Alors que l’Union européenne durcit son approche de la cybersécurité en ciblant les fournisseurs jugés « à risque », Pékin sort de sa réserve. En appelant Bruxelles à ne pas céder au protectionnisme, la Chine transforme un texte technique en signal géopolitique. Une réaction qui éclaire, en creux, la nouvelle nature du Cybersecurity Act.
Quand la cybersécurité devient un sujet diplomatique
En exhortant l’Union européenne à ne pas « emprunter une voie protectionniste », Pékin répond directement à l’évolution du Cybersecurity Act, désormais conçu comme un outil de gestion du risque systémique, et non plus comme un simple cadre de certification technique.
Selon les propos cités par Euractiv, les autorités chinoises appellent Bruxelles à éviter une approche qui, sous couvert de cybersécurité, pourrait restreindre l’accès au marché sur des bases non techniques. Une prise de parole qui confirme que le texte européen est désormais perçu comme un instrument à portée politique, et non plus uniquement réglementaire.
Ce changement de posture européenne, analysé hier dans nos colonnes, marque un basculement : la cybersécurité n’est plus seulement affaire de normes, mais de dépendances stratégiques, de chaînes de valeur et de rapports de force internationaux.
Fournisseurs « à risque » : un point de friction assumé
Ce que la Chine conteste, ce n’est pas la nécessité de sécuriser les infrastructures critiques. C’est l’introduction d’une notion jugée ambiguë, celle de fournisseur « à risque », qui ouvre la porte à des exclusions fondées sur des critères dépassant le strict champ technique : gouvernance, liens étatiques, environnement géopolitique.
Dans les faits, Pékin y voit une remise en cause indirecte de ses acteurs industriels, en particulier dans les télécoms et les technologies réseau. En se positionnant publiquement, la Chine cherche à déplacer le débat : du terrain de la sécurité vers celui du commerce international.
Une régulation européenne désormais sous observation internationale
Cette séquence met Bruxelles face à une équation délicate. D’un côté, l’Union revendique une autonomie stratégique numérique et assume une lecture élargie du risque cyber. De l’autre, elle continue d’affirmer son attachement aux règles du multilatéralisme et à une concurrence ouverte.

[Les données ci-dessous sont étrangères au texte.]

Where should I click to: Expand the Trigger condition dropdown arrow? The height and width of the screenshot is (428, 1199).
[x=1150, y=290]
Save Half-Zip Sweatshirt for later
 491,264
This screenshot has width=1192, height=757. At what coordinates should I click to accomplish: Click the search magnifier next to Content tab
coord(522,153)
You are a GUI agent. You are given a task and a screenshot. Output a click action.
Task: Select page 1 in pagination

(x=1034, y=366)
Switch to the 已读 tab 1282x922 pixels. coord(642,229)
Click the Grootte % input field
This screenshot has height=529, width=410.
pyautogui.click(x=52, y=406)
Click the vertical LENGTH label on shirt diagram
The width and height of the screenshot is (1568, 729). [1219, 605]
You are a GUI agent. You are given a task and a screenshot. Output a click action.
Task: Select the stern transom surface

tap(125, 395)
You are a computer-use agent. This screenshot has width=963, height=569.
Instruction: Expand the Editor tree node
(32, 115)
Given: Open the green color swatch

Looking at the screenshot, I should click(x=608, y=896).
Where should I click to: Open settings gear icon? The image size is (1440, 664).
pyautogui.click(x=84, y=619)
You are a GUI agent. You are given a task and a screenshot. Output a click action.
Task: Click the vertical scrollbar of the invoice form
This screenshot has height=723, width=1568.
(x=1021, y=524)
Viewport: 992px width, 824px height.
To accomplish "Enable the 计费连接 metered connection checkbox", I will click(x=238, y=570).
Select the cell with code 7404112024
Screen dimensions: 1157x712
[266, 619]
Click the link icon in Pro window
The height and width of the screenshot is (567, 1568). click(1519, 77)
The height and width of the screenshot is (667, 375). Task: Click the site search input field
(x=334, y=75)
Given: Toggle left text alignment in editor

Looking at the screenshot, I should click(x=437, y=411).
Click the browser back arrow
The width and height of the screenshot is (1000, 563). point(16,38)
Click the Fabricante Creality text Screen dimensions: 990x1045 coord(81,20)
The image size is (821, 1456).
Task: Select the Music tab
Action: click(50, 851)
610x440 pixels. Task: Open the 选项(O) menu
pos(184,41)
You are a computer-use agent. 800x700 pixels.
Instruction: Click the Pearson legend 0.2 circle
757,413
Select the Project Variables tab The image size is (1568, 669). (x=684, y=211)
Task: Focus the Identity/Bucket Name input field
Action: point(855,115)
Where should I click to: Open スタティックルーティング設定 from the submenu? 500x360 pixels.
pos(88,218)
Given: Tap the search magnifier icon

A force de vouloir sécuriser sans nommer explicitement ses lignes rouges, l’Europe expose ses choix à l’accusation de protectionnisme. À l’inverse, renoncer à cette approche reviendrait à vider le Cybersecurity Act de sa portée stratégique. Le texte n’est donc plus seulement un instrument de confiance numérique. Il devient un marqueur de la manière dont l’Union européenne entend articuler cybersécurité, souveraineté et relations économiques internationales.